I sense that today’s Republican and Democratic parties feel the same. Perhaps we as Americans are more alike than we think we are, but you’d never know it if politics is your main line of thought. Perhaps those among us steeped in the political process should take a step back, breathe deeply and see “truth” from the other side. We might be surprised at what we’d see.

 

The tone of politics had rapidly grown very harsh. Some poison was released into the American political atmosphere that was not put back into the bottle for a generation. (p. 199)

 

Even before official political parties formed, differing opinions ran strong on how the new nation was to be set up and run. Here’s an example of a legal case that set precedents, but may have cost Hamilton major political points.

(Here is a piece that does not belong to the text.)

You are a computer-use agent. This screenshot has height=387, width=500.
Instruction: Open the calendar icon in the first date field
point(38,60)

In Rutgers v. Waddington, a 1784 case, Hamilton defended Joshua Waddington, agent of Benjamin Waddington and Evelyn Pierrepont – two merchants who took control of a brewery owned by the widow Elizabeth Rutgers under the authority of the British Commissary General during the British occupation of New York. (Joshua Waddington was brewery supervisor.) The provisions of New York state’s Trespass Act (1873) provided Rutgers with the basis for a recovery of rent during that period.

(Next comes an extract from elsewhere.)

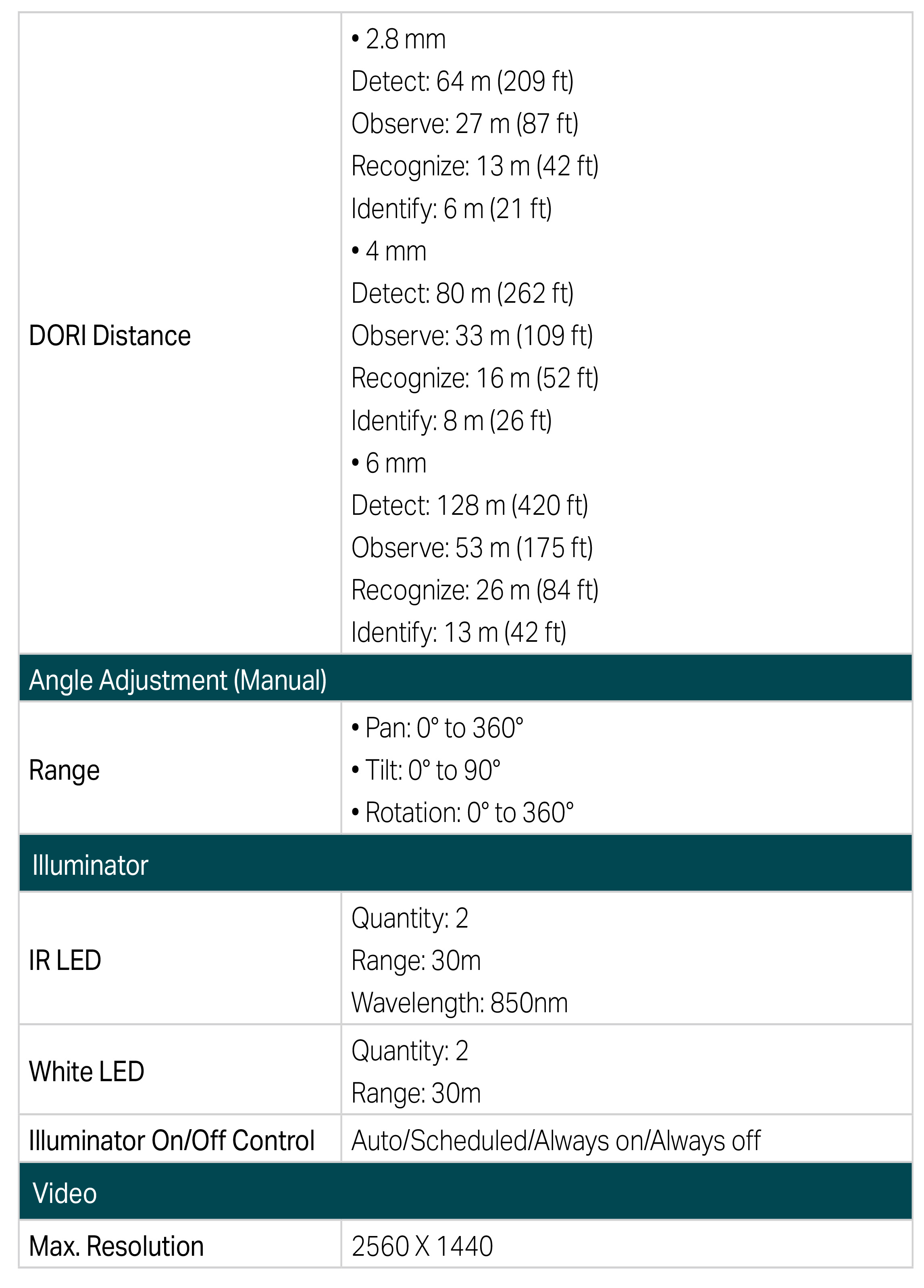
Task: Click the 6 mm bullet entry
Action: click(389, 464)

http://www.nycourts.gov/history/legal-history-new-york/legal-history-eras-02/history-new-york-legal-eras-rutgers-waddington.html

The Trespass Act allowed patriots who had left properties behind enemy lines to sue anyone who had occupied, damaged or destroyed them. In this case Hamilton did not defend the patriot but those who occupied the brewery, claiming that the Trespass Act violated the law of nations, which allowed for the wartime use of property in occupied territory, and the 1783 peace treaty with England, which Congress had ratified. (p. 198) He saw Rutgers’ lawsuit as pure greed.

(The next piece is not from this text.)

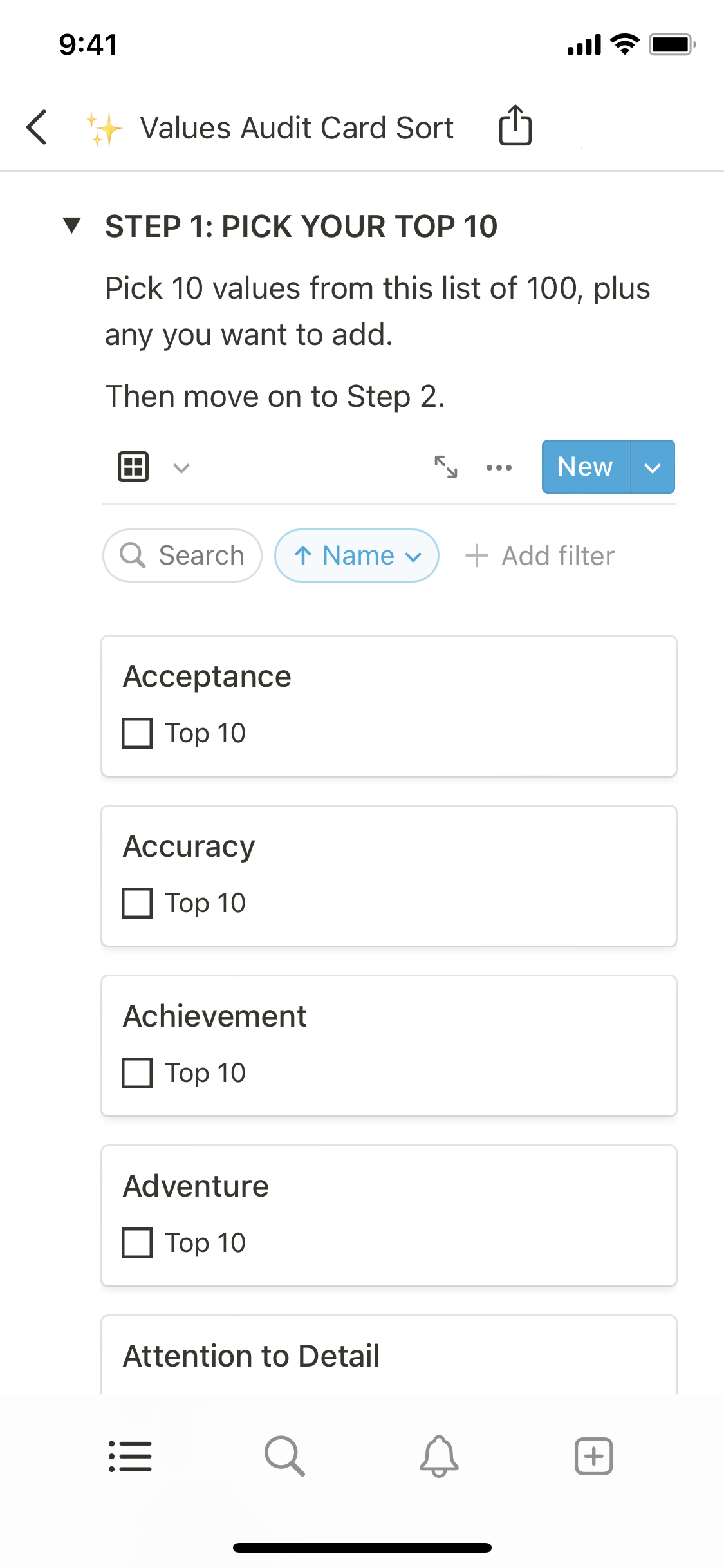Open the view switcher chevron
The width and height of the screenshot is (724, 1568).
[x=181, y=468]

“Hamilton’s actions abruptly altered his image. He was accused of betraying the Revolution and tarnishing his bright promise, and it took courage for him to contest such frenzied emotion.” (p. 196)

The New York City Mayor’s Court gave a split verdict, awarding Rutgers much less – a negotiated 800 pounds – in back rent but not the 8,000 pounds Rutgers had sought.

Hamilton took plenty of heat for defending the British merchants.

“For radicals of the day, revolutionary purity meant a strong legislature that would overshadow a weak executive and judiciary. For Hamilton, this could only invite legislative tyranny. Rutgers v. Waddington represented his first major chance to expound the principle that the judiciary should enjoy coequal status with the other two branches of government.” (p. 199)

 

The intellectual caliber of the leading figures surpassed that of any future political leadership in American history. On the other hand, their animosity toward one another has seldom been exceeded either. (p. 405)

 

Our Founding Fathers were establishing a new type of country, a democracy trying to combine British and French models (which were very different), writing a new Constitution, setting up a federal judiciary (how much power should it have?) and establishing a monetary system that would earn respect across the world. None of this came easily.

The difficult political clashes of the late 1700s are being repeated today, over different issues of course. When the Founding Fathers established laws, the laws were respected – or changed. Plenty of protests took place in the early days, as they have in every time period since, but the rule of law has won out eventually every time. That will continue today as well.

 

These men wanted to modify the social order, not overturn it – a fair description of Hamilton’s future politics. (p. 46)

 

In the early days of Hamilton’s public life, in the early 1770s, George Washington and other leaders were not trying to form a new nation. That came later when they realized they couldn’t co-exist with England’s oppressive policies, including on trade and taxes.

Hamilton saw the big picture. He wanted the new nation to succeed, as all the Founding Fathers did, of course. But unlike most of them, Hamilton had a plan. He was a prolific writer and an unsurpassed orator, so he knew how to communicate his plan.

I don’t see much big-picture thinking in 2017. We’re focusing more on individual freedoms than we are on the common good. We’re seeking a proper balance there, and eventually, I hope, we’ll find it.